Cannabis is the common name for a few plants in the cannabis genus including sativa, indica, and ruderalis used for its psychoactive properties around the world. Cannabis has also been traditionally used to treat inflammatory disorders.
Today, cannabis is used as an adjuvant cancer therapy, meaning it is used alongside other drugs that treat cancer. Medical cannabis use can alleviate pain and increase appetite. It is also being investigated for its effect on inflammation and chronic disorders like rheumatoid arthritis.
Inhaling cannabis smoke increases diastolic blood pressure and heart rate, though this change is temporary. However, there are many case studies that note cannabis usage 30 – 60 minutes before heart attacks. Heart attacks can occur when people with an elevated risk for heart disease push their blood pressure and heart rate to dangerous levels. It may also interact with some pharmaceuticals, which could result in elevated blood pressure and a heart attack. Smoking cannabis has also been associated with bronchitis.
Cannabis and Δ9THC, or delta-9 tetrahydrocannabinol, are well researched because they act on the cannabinergic system in the body, which is actually namedcannabis after the plant. This system is regulated by two receptors, called cannabinoid receptor type 1 (CB1) and cannabinoid receptor type 2 (CB2). CB1 is responsible for most of the psychoactive effects of cannabis, and CB2 is responsible for many of the long-term benefits cannabis may provide for inflammation and related diseases.

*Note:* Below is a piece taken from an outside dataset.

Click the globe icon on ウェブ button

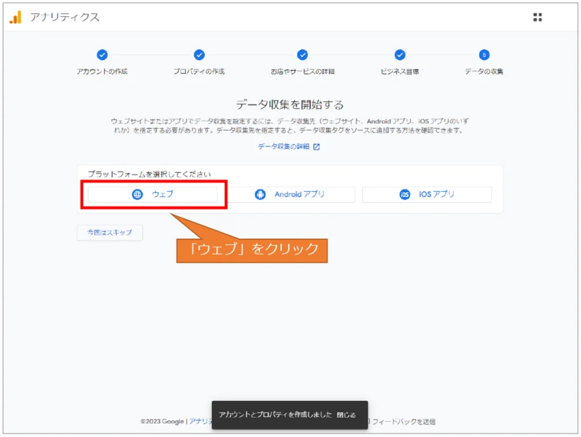point(137,195)
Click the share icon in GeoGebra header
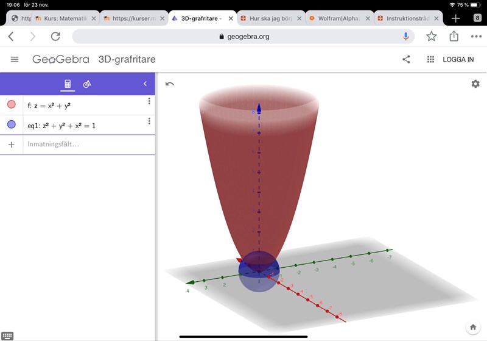The image size is (487, 341). point(406,59)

Cannabis usage over a long period of time can cause tolerance, and subsequently withdrawal. Cannabis withdrawal is recognized by the Diagnostic and Statistical Manual of Mental Disorders (DSM-5). On a molecular level, cannabis tolerance occurs when the CB1 receptor is overstimulated and internalized, meaning absorbed by the cell. The CB1 receptor and the N-methyl-D-aspartate receptor (NMDA) receptor are linked when it comes to cannabis, so when CB1 signaling is inhibited, NMDA signaling is also hampered. This causes cannabis to be less effective for treating epilepsy and schizophrenia, though it also reduces the memory loss associated with cannabis use. Tolerance does not significantly affect the CB2 receptor, so cannabis may be effective for inflammatory disorders over a longer period of time.
Finally, high cannabidiol (CBD) products tend to be considered much different for therapeutic effects than are high Δ9THC products. Due to acting primarily on calcium channels known as TRPs, cannabidiol and other nonpsychoactive cannabinoids are thought to have therapeutic uses in the realms that Δ9THC fails (childhood epilepsy being the major one). While human evidence is lacking at the moment, there does appear to be reasonable evidence to suggest fairly potent therapeutic effects with high cannabidiol products.